Counterfactual explanation on MNIST (PyTorch)

This is an example of CounterfactualExplainer on MNIST with a PyTorch model. CounterfactualExplainer is an optimization based method for generating counterfactual examples, supporting classification tasks only. If using this explainer, please cite the paper “Counterfactual Explanations without Opening the Black Box: Automated Decisions and the GDPR, Sandra Wachter, Brent Mittelstadt, Chris Russell, https://arxiv.org/abs/1711.00399”.

[1]:
# This default renderer is used for sphinx docs only. Please delete this cell in IPython.
import plotly.io as pio
pio.renderers.default = "png"
[2]:
import torch
import torch.nn as nn
import torchvision
import torchvision.transforms as transforms
from torch.utils.data import Dataset
from torch.utils.data import DataLoader
import matplotlib.pyplot as plt
from omnixai.data.image import Image

The model is a simple convolutional neural network with two convolutional layers and one dense hidden layer.

[3]:
class InputData(Dataset):

    def __init__(self, images, labels):
        self.images = images
        self.labels = labels

    def __len__(self):
        return self.images.shape[0]

    def __getitem__(self, index):
        return self.images[index], self.labels[index]

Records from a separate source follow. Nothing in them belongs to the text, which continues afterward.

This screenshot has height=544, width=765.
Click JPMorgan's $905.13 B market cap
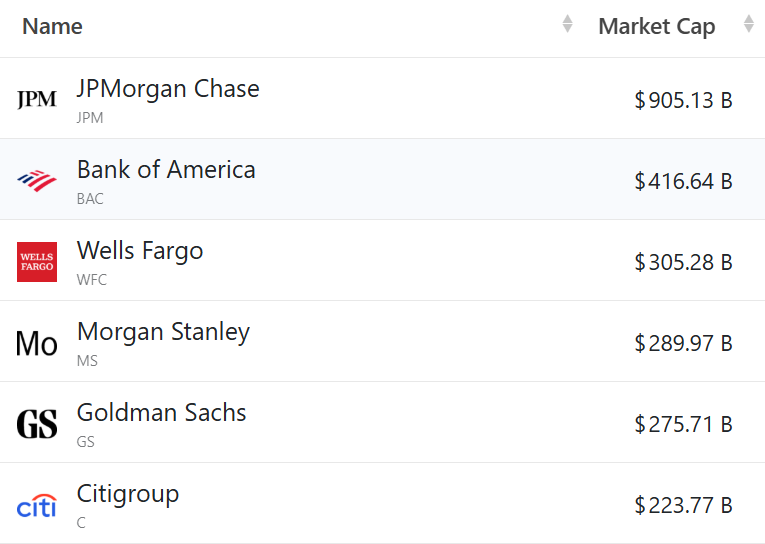click(x=683, y=100)

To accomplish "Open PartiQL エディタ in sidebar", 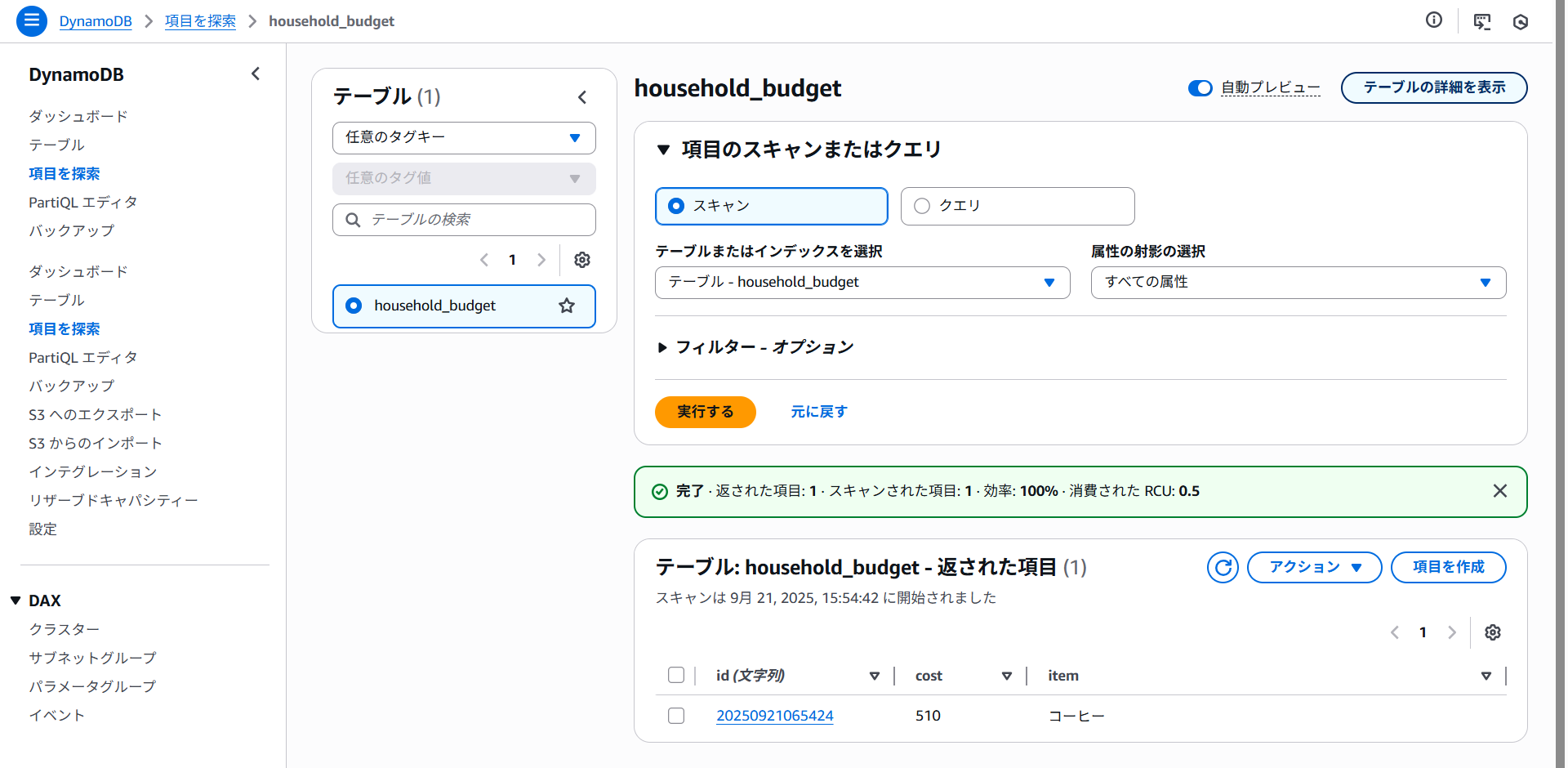I will click(83, 202).
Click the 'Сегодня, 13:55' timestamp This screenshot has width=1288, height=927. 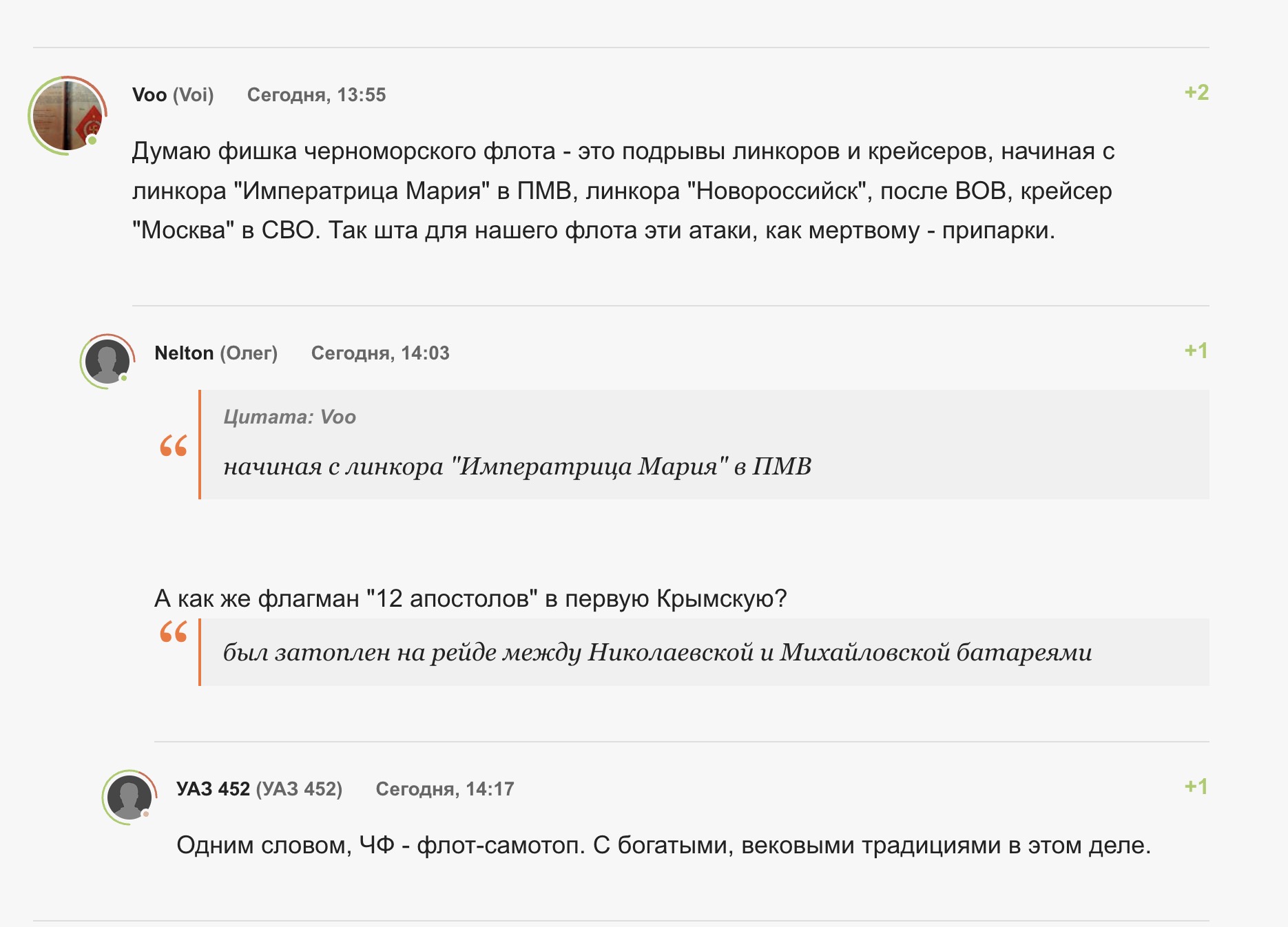point(316,95)
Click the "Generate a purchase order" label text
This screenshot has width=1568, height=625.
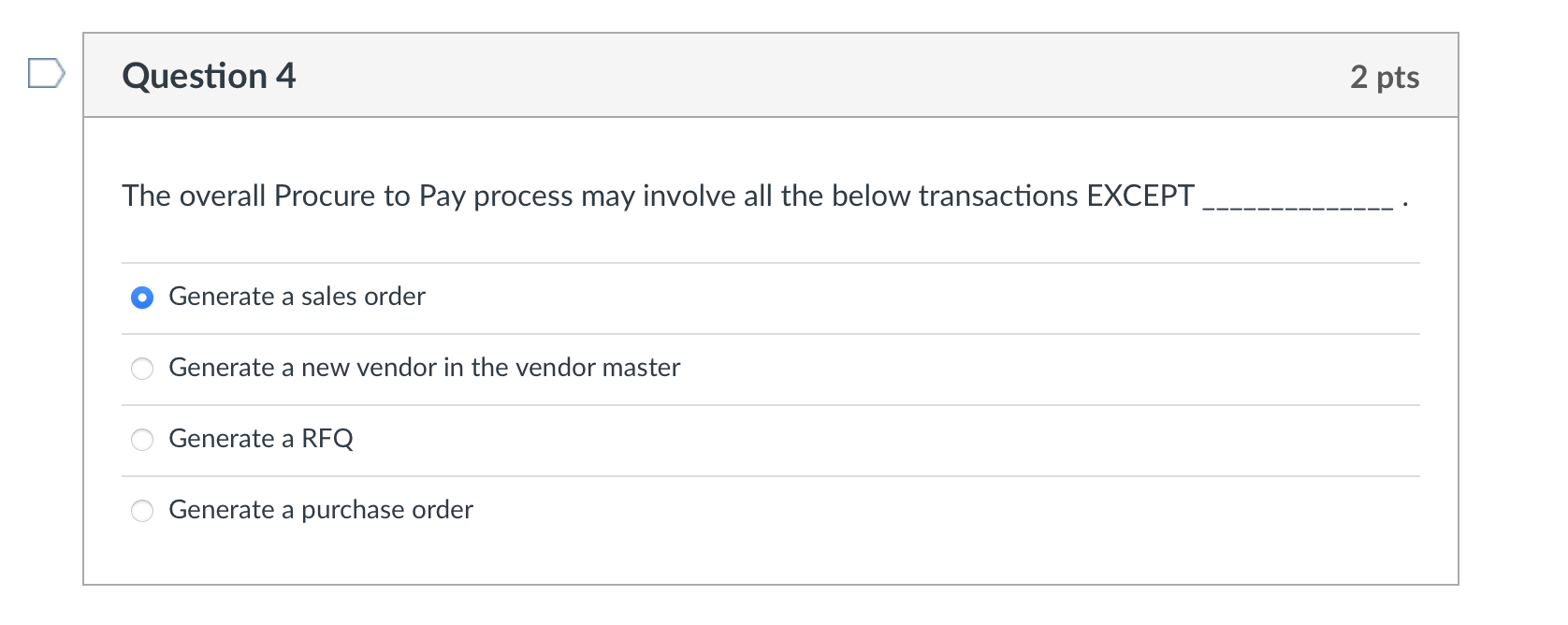[x=320, y=511]
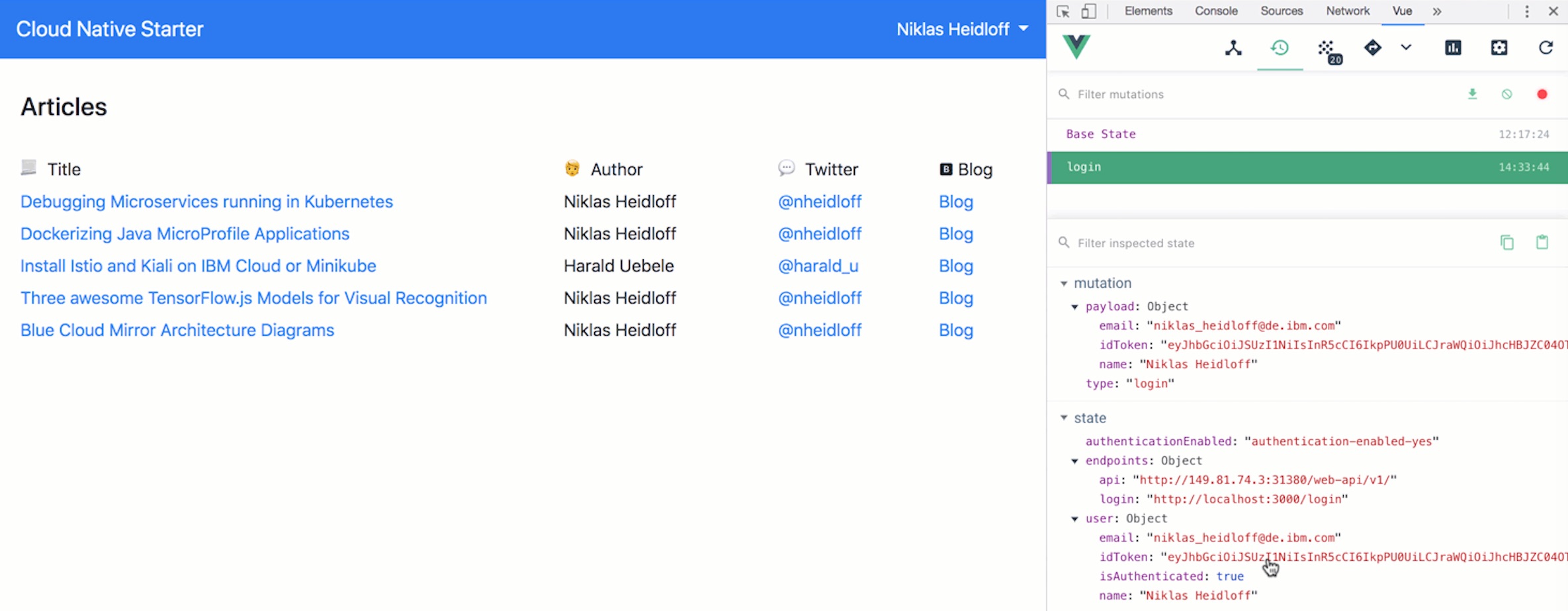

class MNISTNet(nn.Module):

    def __init__(self):
        super().__init__()
        self.conv_layers = nn.Sequential(
            nn.Conv2d(1, 10, kernel_size=5),
            nn.MaxPool2d(2),
            nn.ReLU(),
            nn.Conv2d(10, 20, kernel_size=5),
            nn.Dropout(),
            nn.MaxPool2d(2),
            nn.ReLU(),
        )
        self.fc_layers = nn.Sequential(
            nn.Linear(320, 50),
            nn.ReLU(),
            nn.Dropout(),
            nn.Linear(50, 10)
        )

    def forward(self, x):
        x = self.conv_layers(x)
        x = torch.flatten(x, 1)
        x = self.fc_layers(x)
        return x

The following code loads the training and test datasets. We recommend using Image to represent a batch of images. Image can be constructed from a numpy array or a Pillow image. In this example, Image is constructed from a numpy array containing a batch of digit images.

[4]:
# Load the training and test datasets
train_data = torchvision.datasets.MNIST(root='../data', train=True, download=True)
test_data = torchvision.datasets.MNIST(root='../data', train=False, download=True)
train_data.data = train_data.data.numpy()
test_data.data = test_data.data.numpy()

class_names = (0, 1, 2, 3, 4, 5, 6, 7, 8, 9)
# Use `Image` objects to represent the training and test datasets
x_train, y_train = Image(train_data.data, batched=True), train_data.targets
x_test, y_test = Image(test_data.data, batched=True), test_data.targets

The preprocessing function takes an Image instance as its input and outputs the processed features that the ML model consumes. In this example, the Image object is converted into a torch tensor via the defined transform.

[5]:
device = "cuda" if torch.cuda.is_available() else "cpu"
# Build the CNN model
model = MNISTNet().to(device)
# The preprocessing function
transform = transforms.Compose([transforms.ToTensor()])
preprocess = lambda ims: torch.stack([transform(im.to_pil()) for im in ims])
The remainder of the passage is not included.